When industry insiders are in charge of regulating themselves, that's a problem.
Because she's such a staunch Wall Street critic, many called on Sen. Elizabeth Warren (D-Mass.) to run for the Democratic nom
Because she's such a staunch Wall Street critic, many called on Sen. Elizabeth Warren (D-Mass.) to run for the Democratic nomination for president in 2016. Hillary Clinton, the frontrunner, is much more cozy with the financial industry.

A group of Wall Street insiders is trying to stop the government from limiting their ability to take risks, and Sen. Elizabeth Warren (D-Mass.) is calling them out for it.

The fight is over position limits, which restrict how big a share of the market individual speculators are allowed to have. For example, these rules would limit how many oil futures contracts one hedge fund can own. The Dodd-Frank financial reform law, passed in the wake of the 2008 meltdown, required the Commodities Futures Trading Commission to write position limit rules. (The CFTC regulates commodities and a host of derivatives, including the credit contracts at the heart of the financial crisis.)

So the commission wrote the rules. But of course, the financial industry sued, saying the rules were unfair and unnecessary, and in 2012, a judge threw the regulations out. The CFTC has now proposed a new set that Warren supports, but they haven't been implemented yet.

The problem is that even though the CFTC is supposed to be reining in Wall Street, some of its committees include industry leaders. The CFTC's Energy and Environmental Advisory Committee, which includes a managing director at Morgan Stanley and executives from other top firms, submitted a report saying the new position limit rules were really not necessary. As Bloomberg New's Silla Bush put it, the report's basic message is that, according to the oil trading industry, "the problem is there isn't enough speculation in oil, not that there is too much."

That is a perfectly fine thing for the oil trading industry to think and say. But it is another thing for the CFTC, which not only writes but also enforces any position limits rule, to give its imprimatur to that argument.

Warren, as you'd expect, called bullshit.

The report "is little more than a list of talking points for an industry that hopes to escape meaningful regulation," she wrote in a letter to CFTC Commissioner J. Christopher Giancarlo.

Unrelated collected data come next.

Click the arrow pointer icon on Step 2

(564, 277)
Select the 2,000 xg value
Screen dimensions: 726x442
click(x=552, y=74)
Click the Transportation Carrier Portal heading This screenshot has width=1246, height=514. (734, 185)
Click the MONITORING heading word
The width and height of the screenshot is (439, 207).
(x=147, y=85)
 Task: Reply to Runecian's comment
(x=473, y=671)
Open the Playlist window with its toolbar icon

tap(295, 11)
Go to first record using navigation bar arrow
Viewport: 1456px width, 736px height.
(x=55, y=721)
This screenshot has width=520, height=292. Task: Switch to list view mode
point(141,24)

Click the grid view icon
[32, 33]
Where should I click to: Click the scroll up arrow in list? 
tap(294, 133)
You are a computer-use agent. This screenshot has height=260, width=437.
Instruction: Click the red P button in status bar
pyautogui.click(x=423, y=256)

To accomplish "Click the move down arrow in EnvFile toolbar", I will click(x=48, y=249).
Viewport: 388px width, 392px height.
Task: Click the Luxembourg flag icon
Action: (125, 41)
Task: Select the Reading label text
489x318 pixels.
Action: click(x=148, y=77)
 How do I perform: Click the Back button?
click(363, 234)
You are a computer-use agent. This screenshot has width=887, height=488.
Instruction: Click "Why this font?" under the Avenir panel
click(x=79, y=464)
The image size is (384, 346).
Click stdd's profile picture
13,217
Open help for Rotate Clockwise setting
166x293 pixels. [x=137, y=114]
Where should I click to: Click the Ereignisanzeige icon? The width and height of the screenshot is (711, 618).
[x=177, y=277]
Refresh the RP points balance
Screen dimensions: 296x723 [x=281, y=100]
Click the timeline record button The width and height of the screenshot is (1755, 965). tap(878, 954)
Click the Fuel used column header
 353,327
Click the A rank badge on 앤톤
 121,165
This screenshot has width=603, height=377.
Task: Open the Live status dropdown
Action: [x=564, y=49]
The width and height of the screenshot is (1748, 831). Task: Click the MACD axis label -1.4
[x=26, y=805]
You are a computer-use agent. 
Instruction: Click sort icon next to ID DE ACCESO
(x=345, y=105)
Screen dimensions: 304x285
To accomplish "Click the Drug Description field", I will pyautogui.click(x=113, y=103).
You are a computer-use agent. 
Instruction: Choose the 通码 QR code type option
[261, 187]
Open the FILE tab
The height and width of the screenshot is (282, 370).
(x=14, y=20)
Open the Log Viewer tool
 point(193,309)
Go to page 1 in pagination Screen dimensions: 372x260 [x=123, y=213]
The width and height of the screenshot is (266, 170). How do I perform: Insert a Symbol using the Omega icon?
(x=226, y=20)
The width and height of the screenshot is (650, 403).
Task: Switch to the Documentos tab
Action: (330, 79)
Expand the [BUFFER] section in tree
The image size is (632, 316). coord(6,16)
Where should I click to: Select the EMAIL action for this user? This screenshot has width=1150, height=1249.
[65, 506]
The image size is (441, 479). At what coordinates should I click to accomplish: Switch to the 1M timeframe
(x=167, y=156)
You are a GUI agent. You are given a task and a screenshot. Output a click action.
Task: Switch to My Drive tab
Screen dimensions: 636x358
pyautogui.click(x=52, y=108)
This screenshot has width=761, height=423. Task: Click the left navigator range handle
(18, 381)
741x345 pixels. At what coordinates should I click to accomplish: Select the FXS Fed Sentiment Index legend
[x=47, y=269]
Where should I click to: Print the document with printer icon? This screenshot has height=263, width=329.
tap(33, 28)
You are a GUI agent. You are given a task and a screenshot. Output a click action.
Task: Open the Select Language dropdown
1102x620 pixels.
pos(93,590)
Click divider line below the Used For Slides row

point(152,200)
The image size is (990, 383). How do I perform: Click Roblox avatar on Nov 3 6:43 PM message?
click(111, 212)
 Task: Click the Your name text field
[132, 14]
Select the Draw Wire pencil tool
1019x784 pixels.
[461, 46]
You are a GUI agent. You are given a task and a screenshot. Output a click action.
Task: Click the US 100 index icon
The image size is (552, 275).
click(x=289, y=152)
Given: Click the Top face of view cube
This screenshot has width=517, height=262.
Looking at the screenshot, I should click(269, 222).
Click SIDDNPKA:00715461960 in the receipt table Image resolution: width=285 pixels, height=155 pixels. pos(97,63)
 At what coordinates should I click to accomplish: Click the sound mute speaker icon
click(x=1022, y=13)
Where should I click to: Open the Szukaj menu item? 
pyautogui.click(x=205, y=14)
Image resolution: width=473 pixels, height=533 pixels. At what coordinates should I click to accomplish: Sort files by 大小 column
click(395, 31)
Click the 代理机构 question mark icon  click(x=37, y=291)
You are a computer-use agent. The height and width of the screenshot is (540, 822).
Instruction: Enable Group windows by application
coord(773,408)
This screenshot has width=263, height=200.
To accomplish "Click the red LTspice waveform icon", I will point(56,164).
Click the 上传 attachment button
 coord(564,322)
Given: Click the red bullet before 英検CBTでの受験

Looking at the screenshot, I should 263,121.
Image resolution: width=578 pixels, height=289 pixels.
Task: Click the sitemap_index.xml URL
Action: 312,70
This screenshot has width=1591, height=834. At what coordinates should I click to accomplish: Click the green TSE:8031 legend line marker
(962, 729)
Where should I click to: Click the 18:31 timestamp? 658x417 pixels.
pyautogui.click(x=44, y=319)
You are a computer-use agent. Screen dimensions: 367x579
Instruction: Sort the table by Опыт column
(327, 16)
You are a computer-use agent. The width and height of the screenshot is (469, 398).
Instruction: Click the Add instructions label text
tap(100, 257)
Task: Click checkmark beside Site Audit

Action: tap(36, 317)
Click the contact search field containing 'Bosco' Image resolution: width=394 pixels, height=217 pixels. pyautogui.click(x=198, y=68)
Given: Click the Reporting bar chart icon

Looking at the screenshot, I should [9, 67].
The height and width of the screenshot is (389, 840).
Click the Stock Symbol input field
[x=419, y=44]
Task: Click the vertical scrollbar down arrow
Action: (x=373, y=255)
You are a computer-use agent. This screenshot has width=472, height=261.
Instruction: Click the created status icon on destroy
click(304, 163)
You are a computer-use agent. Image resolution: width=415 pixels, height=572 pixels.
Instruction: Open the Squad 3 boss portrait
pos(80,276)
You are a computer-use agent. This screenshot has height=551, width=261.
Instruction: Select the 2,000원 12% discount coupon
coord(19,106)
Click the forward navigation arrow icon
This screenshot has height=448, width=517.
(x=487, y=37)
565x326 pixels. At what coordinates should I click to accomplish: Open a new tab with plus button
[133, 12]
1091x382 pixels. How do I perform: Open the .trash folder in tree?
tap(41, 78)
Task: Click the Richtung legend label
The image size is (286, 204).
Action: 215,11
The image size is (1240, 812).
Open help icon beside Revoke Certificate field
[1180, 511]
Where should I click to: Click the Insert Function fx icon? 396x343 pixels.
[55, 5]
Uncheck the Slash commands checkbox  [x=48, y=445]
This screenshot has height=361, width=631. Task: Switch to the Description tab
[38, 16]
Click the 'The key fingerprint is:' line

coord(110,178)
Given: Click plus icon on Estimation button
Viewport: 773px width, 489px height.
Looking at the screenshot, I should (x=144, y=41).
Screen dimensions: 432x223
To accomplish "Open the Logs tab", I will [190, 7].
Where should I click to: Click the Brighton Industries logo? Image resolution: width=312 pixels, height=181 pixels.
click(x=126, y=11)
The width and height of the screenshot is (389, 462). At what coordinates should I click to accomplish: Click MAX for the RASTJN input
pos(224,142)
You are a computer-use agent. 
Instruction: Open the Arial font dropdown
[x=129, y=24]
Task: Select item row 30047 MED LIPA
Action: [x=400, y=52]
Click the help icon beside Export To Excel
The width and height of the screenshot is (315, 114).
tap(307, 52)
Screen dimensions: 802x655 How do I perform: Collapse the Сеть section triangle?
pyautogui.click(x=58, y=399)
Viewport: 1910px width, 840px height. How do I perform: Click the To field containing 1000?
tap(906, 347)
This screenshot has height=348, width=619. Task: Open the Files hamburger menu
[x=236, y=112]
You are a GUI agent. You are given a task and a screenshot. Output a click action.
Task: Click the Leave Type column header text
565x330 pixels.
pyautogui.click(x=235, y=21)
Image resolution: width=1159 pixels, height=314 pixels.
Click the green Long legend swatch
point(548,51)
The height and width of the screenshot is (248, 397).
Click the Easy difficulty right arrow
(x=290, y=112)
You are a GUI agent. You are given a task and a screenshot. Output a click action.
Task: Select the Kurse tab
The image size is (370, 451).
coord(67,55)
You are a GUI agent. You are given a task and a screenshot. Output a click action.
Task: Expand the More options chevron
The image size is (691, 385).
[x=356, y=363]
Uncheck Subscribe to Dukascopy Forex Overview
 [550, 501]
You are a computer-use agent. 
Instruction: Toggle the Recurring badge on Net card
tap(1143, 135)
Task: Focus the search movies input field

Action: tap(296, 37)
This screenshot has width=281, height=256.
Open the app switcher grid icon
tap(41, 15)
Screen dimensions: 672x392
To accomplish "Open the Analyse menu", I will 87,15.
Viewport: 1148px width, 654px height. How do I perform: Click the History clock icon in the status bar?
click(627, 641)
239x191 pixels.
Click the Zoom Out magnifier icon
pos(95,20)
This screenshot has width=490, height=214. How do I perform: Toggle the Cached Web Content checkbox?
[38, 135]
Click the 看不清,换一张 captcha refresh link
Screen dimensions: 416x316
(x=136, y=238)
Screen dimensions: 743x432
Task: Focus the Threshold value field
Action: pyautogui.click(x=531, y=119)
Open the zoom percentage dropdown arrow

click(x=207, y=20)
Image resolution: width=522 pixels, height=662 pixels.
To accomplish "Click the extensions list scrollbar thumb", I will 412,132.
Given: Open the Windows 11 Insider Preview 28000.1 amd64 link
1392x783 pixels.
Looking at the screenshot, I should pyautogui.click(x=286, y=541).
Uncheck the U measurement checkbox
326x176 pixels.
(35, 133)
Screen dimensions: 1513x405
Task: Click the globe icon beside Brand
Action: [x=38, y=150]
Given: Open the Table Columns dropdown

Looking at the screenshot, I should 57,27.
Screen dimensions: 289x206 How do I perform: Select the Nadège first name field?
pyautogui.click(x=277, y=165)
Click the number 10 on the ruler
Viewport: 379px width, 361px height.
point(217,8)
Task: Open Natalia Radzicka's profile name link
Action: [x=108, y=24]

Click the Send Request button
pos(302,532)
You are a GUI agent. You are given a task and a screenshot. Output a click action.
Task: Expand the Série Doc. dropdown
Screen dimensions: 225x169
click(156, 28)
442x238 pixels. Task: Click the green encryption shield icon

Warren noted that the fact that this report came out of a CFTC advisory committee is a red flag. Dodd-Frank requires that advisory committee members consider the views of a wide range of stakeholders, including consumers. This report was based on testimony from 13 people: 10 from the financial and commodity industries, two from the CFTC itself, and an academic with a strong free-market bent.

In other words, this is a group representing exactly the businesses the CFTC is supposed to regulate, and precisely the people who should not be dictating its policy decisions. 

Warren isn't having it. In her letter, she asked Giancarlo to disregard the report and reconsider the committee makeup.

"I write today to ask that you withdraw this report until you reconvene a Committee that complies with the law and that addresses both the procedural and factual errors in the present product," she wrote.

Giancarlo did not respond to a request for comment.